Knitting? Learning the guitar? Cooking? If you discovered a new hobby, whether you liked it or not, good job!

  • Have you done things you didn’t have time to before? 

Perhaps read that one book?

  • Did you remember to take care of yourself? 

Even if it was just eating, talking to someone, or opening the window?

  • Have you remembered to celebrate the little successes? 

Achievements are achievements, no matter how grand. It was a difficult year for us all; some days I couldn’t get myself out of bed, some days I spent six hours playing the piano. Most days I spent on the couch, tirelessly scrolling and wasting away. But I ate. And I read. And I sometimes did my skincare routine in the morning, hell, sometimes even in the evening. And though I didn’t see sunlight or breathe fresh air for almost three weeks straight, I eventually went to the shop (even if it was for a tub of ice cream). 

I celebrated New Years in my apartment with my boyfriend and my dog, Bear.

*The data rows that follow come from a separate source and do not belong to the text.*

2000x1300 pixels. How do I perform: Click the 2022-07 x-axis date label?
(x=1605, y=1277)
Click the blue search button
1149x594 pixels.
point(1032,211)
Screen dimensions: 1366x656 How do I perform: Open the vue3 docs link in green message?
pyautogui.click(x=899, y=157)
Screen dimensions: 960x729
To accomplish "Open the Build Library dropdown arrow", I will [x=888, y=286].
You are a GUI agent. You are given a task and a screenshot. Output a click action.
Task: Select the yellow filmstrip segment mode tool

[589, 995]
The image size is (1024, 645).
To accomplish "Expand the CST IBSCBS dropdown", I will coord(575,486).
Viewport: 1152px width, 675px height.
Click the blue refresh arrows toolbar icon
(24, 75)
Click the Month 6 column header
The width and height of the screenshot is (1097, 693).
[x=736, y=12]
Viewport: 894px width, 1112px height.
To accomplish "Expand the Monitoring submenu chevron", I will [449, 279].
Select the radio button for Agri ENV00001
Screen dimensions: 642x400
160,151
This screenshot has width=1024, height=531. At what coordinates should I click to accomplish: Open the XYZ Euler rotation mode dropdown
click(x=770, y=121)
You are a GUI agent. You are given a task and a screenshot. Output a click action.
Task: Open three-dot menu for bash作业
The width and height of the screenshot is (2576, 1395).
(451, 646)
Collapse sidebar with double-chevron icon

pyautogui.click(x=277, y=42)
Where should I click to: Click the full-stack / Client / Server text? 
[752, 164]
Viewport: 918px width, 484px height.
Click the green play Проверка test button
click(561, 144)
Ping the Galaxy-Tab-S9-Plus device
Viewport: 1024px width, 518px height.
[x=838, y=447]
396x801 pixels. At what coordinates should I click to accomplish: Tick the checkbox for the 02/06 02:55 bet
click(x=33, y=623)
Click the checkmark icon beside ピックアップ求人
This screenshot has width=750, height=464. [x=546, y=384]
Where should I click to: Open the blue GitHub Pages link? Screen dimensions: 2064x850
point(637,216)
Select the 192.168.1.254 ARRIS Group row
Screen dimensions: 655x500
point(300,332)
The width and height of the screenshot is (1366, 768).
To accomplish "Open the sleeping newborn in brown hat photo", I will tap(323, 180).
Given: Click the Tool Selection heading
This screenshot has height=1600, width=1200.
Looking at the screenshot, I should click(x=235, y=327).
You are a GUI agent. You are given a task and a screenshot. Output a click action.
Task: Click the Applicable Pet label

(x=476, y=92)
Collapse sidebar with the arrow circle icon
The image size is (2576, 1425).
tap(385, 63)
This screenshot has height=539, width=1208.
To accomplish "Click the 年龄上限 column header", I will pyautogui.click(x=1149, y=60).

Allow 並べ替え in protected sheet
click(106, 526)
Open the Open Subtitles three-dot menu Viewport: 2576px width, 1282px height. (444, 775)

There were no colorful explosions soaring across the night sky, nor were there thousands of cheering strangers locking lips, brushing hands or drunkenly bumping into each other. Still, I won’t regret saying it was our year, for better or for good. Collectively, we’ve loved, laughed and suffered together, some more than others. Try to see 2020 as the five-minute break you take in the marathon that is life. It’s okay if you wasted away in bed. It’s okay if you weren’t okay. Even if you can’t name a singular achievement, you made it to the new year, and that in itself is a success. 2021 might be similar to 2020, but don’t be too hard on yourself. You’re only taking a short, needed break, so treat yourself with kindness. Don’t burn yourself out yet, there’s a long way until the end line.